How important is washing your hands properly?

How important is washing your hands properly?

What are the dangers of not washing hands?

Bugs (microbes) such as bacteria and viruses can easily be spread by touch. They may be picked up from contaminated surfaces, objects or people, then passed on to others. Effective hand decontamination – either by washing with soap and wateror with an alcohol-based handrub – is recognised as crucial in the reducing avoidable infection.

Here are a few examples


Campylobacter is the most common cause of food poisoning and gastro-enteritis (inflammation of the stomach and intestine). It is generally found in the gut of animals such as turkeys, chickens, wild birds, cattle and pets.

It is spread by eating or drinking contaminated food, water or unpasteurised milk. Pets such as cats and dogs may be a source of the bacteria in your home. Person to person spread occurs when your personal hygiene is poor.

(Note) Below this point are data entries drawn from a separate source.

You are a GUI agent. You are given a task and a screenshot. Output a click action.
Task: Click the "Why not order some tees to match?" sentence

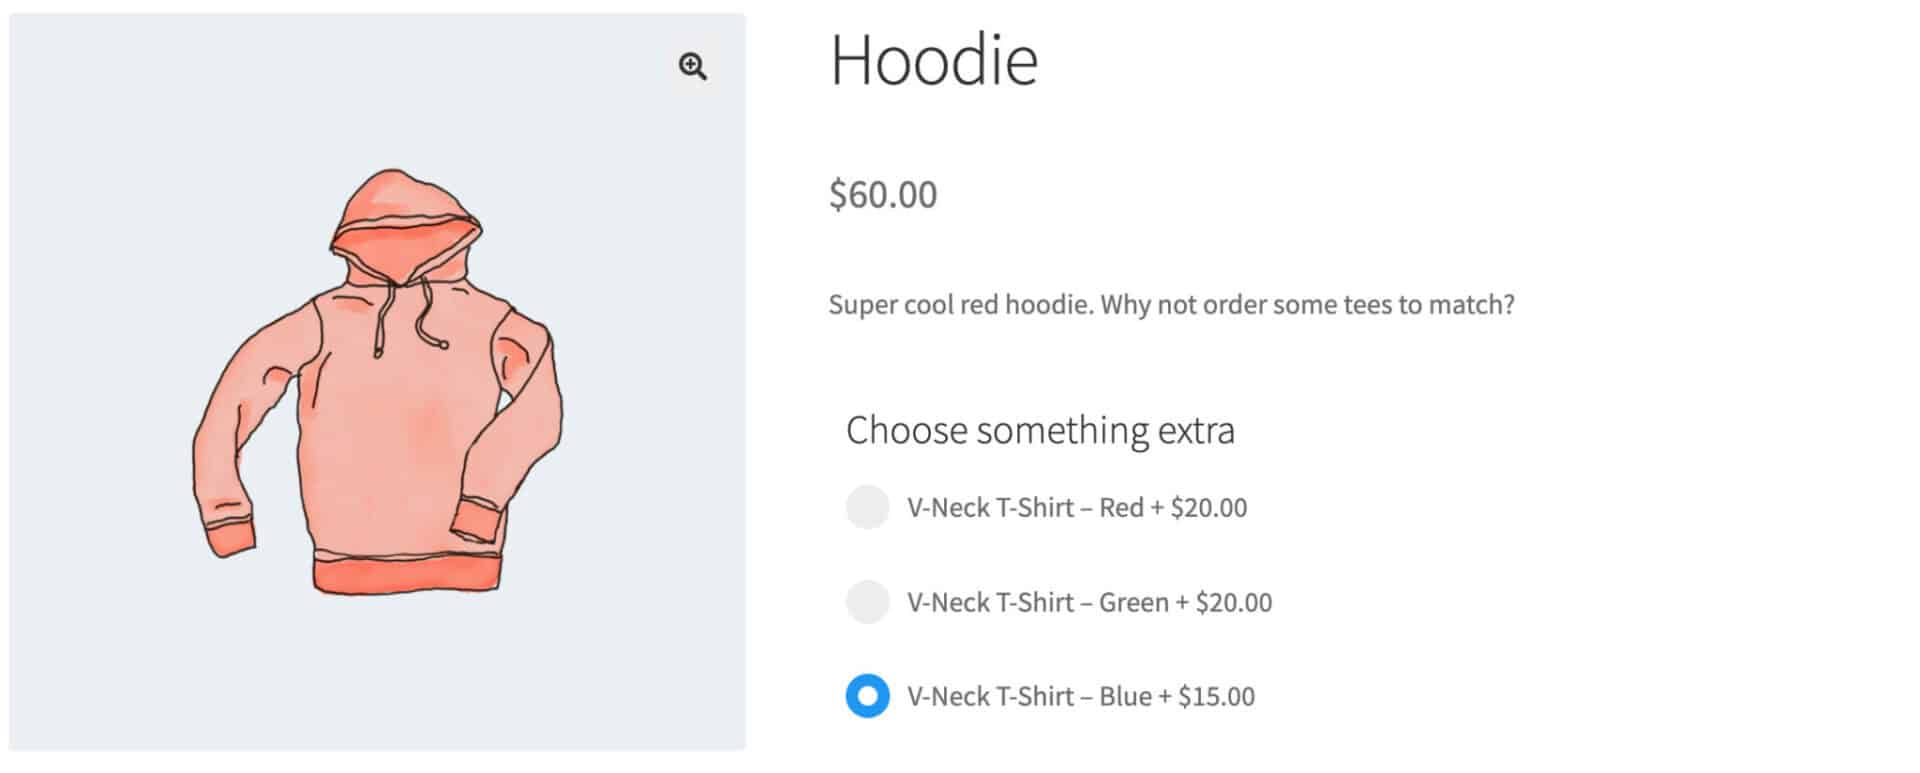[x=1308, y=304]
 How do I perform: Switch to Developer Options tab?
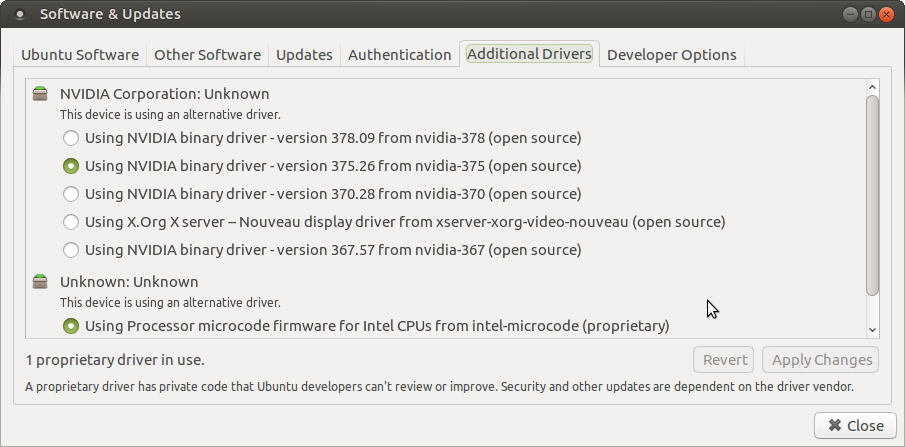tap(672, 55)
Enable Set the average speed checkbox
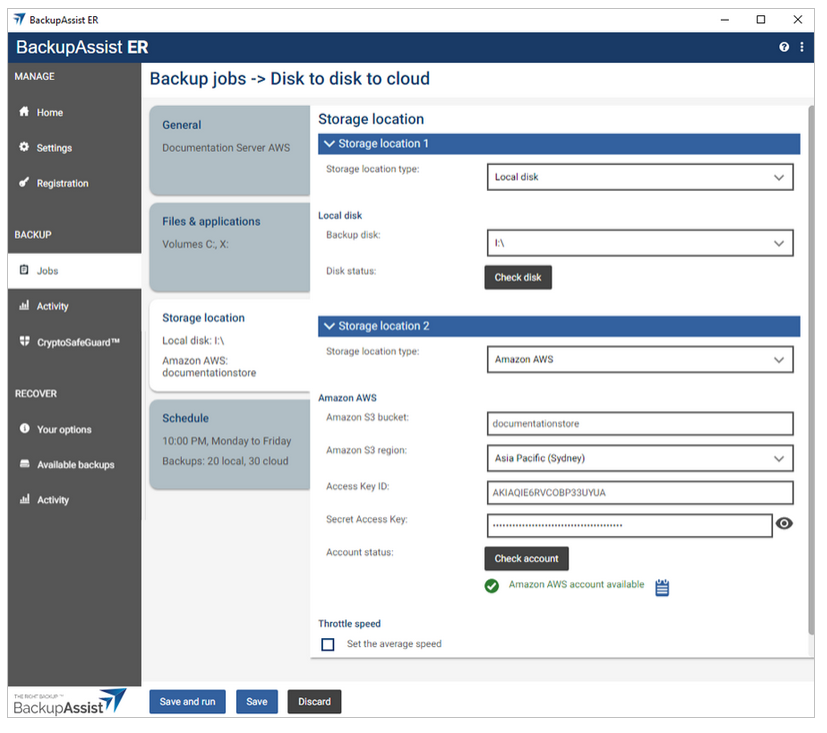 (x=328, y=644)
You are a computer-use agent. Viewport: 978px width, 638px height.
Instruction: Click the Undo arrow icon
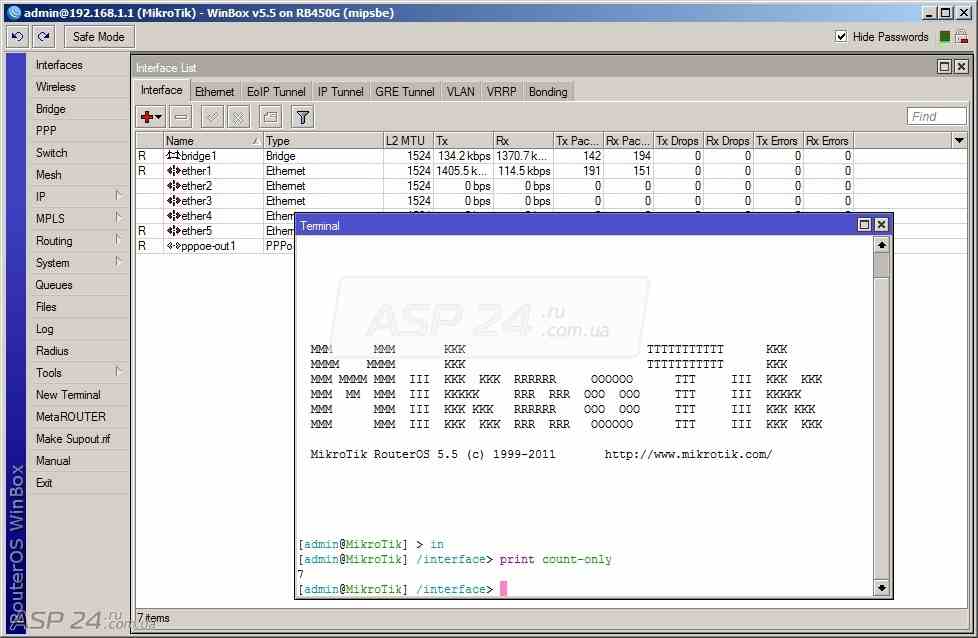17,36
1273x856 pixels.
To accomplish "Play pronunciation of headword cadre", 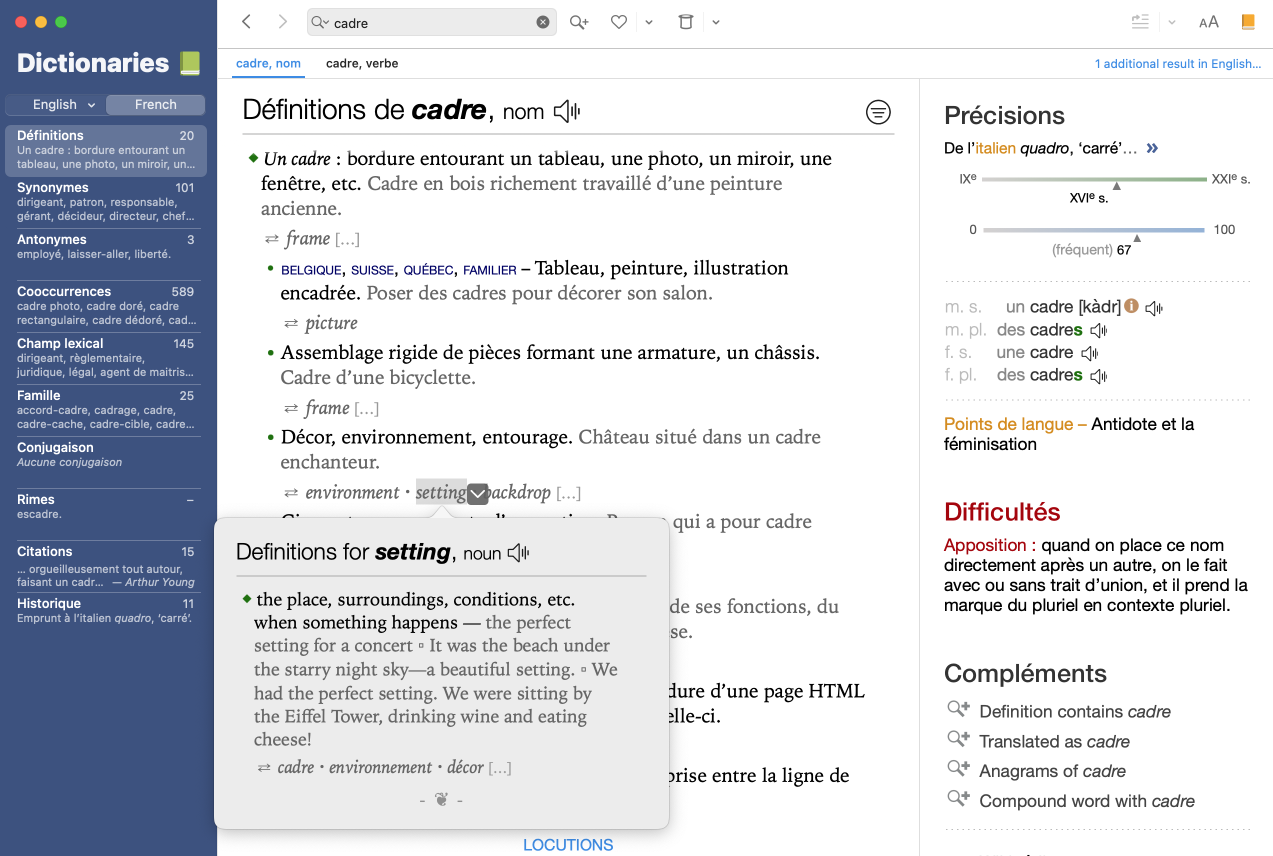I will [x=566, y=111].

Salmonella food poisoning is the result of touching or eating contaminated foods. Its symptoms include diarrhoea, vomiting, abdominal cramps and fever. Many foods that people prepare in their home, especially meats and poultry, have warning labels about safe handling on the packaging for this reason.


MRSA stands for Meticillin-resistant Staphylococcus aureus. Staphylococcus aureus (SA) is a common type of bacteria that lives harmlessly in the nose or on the skin of around 25-30% of people. Most people do not even realise they are carrying the germ.

Minor SA infections can be treated with antibiotics. In the past, even serious SA infections could be successfully treated with antibiotics. However, some types of SA have developed into ‘super-strains’, which have become resistant to antibiotics and so are classified as MRSA.

MRSA may require a lengthy stay in hospital. In some cases, it can lead to serious health problems such as blood poisoning and infections of the lungs, bones or the heart valve. A small number of people die from the effects of MRSA.


Flu is much more serious than you may think. Flu is a virus that can cause chills, fever and a sore throat and, if you have heart or lung problems or are 65 or over, it will hit you hardest.

The virus can also cause headaches, coughing, sneezing and extreme tiredness. In the most serious cases it can cause pneumonia, which can result in death. Flu is often spread through the air by coughs and sneezes or by touching contaminated surfaces.


Impetigo is a very contagious infection of the skin, common in children. Redness develops into small blisters that gradually crust and erode. It is highly contagious and can be spread from person to person and to other parts of the body simply by touching it.

Which is best paper towels, hand dryer or air dry?

Although hand-dryers are more environmentally friendly than paper towels researchers at Bradford University found that bacteria levels increased when people rubbed their hands together while using them. They concluded that paper towels were the most effective means of reducing the risk of infection after washing.

Bacteria living within the skin is brought to the surface when wet hands are rubbed together under a dryer. The bacteria can then be transferred to other surfaces. When hands are washed the number of bacteria on the surface of the skin decreases, but they are not necessarily eliminated. If the hands are still damp then these bacteria are more readily transferred to other surfaces.

What hygiene procedures should visitors to hospitals follow?

When visiting someone in hospital, always clean your hands using soap and water or alcohol handrubs. Do this when you enter or leave a patient’s room or other areas of the hospital. Effective hand decontamination relies on an effective technique, which includes:

- wetting hands with warm water

- applying an adequate amount of (preferably liquid) soap

- rubbing this thoroughly onto all hand surfaces (for at least 10 to 15 seconds)

- rinsing thoroughly

- drying thoroughly, preferably with disposable paper towel

- taps should be then turned off with the paper towel to avoid recontaminating the hands

Alcohol handrub can only be used if hands are free from soling. The handrub needs to be thoroughly rubbed into all hand surfaces until hands are completely dry.